Problem description: Copy nothing but the lines running from the one containing "Given: Click the blue feather extension icon" through the end of the listing below. Drop the pictures.
*** Exercise materials Section Begins ***
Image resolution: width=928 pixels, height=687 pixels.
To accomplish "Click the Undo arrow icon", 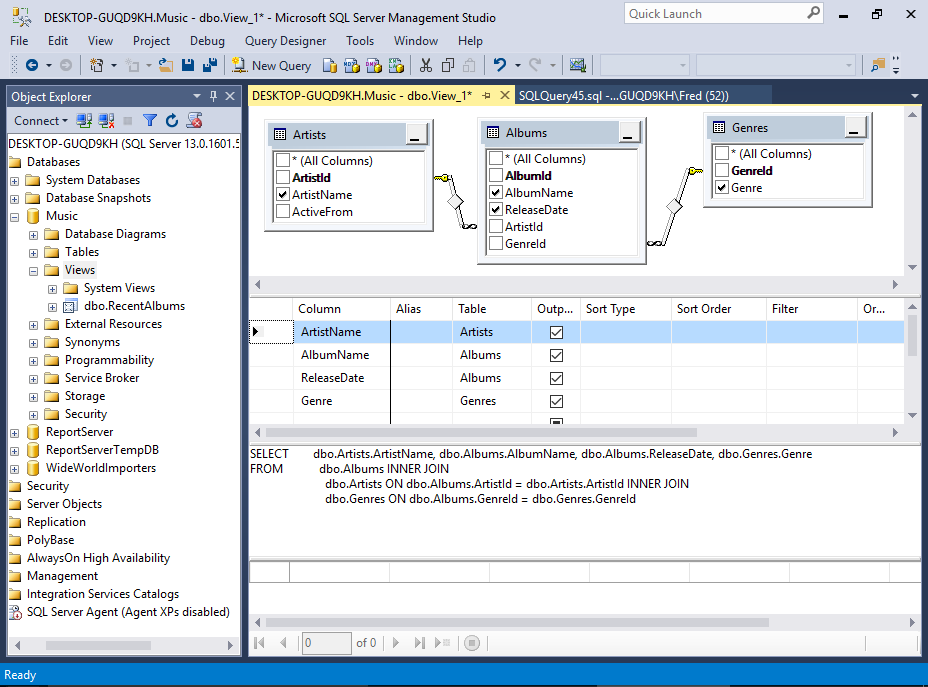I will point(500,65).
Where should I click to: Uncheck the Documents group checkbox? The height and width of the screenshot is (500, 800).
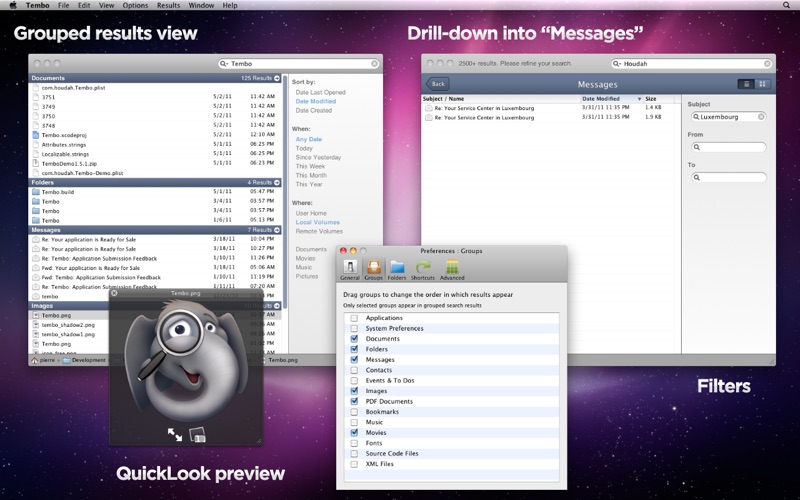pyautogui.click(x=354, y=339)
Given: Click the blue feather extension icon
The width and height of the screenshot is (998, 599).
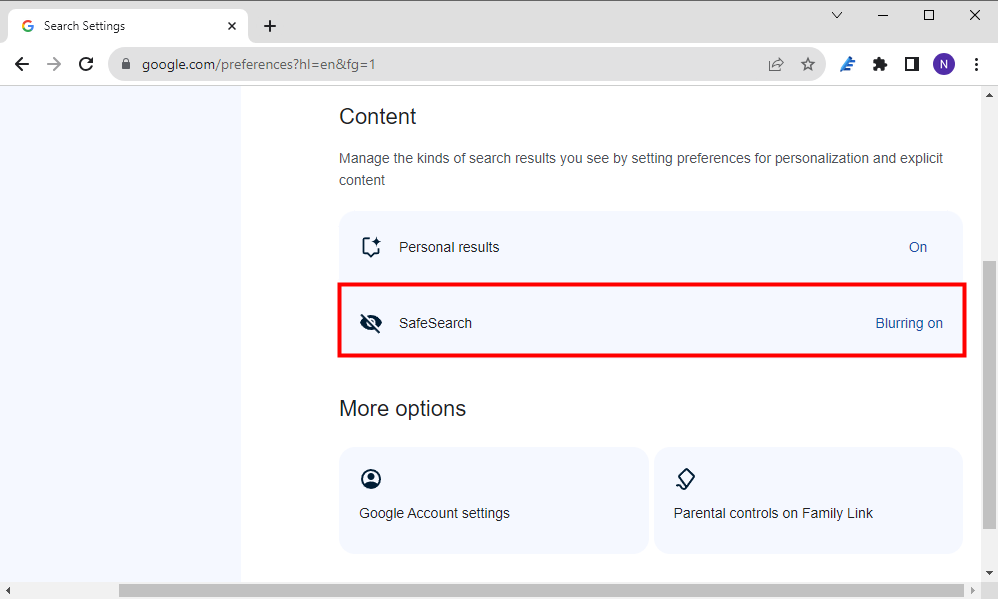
*** Exercise materials Section Ends ***
Task response:
Given: Click the blue feather extension icon
The width and height of the screenshot is (998, 599).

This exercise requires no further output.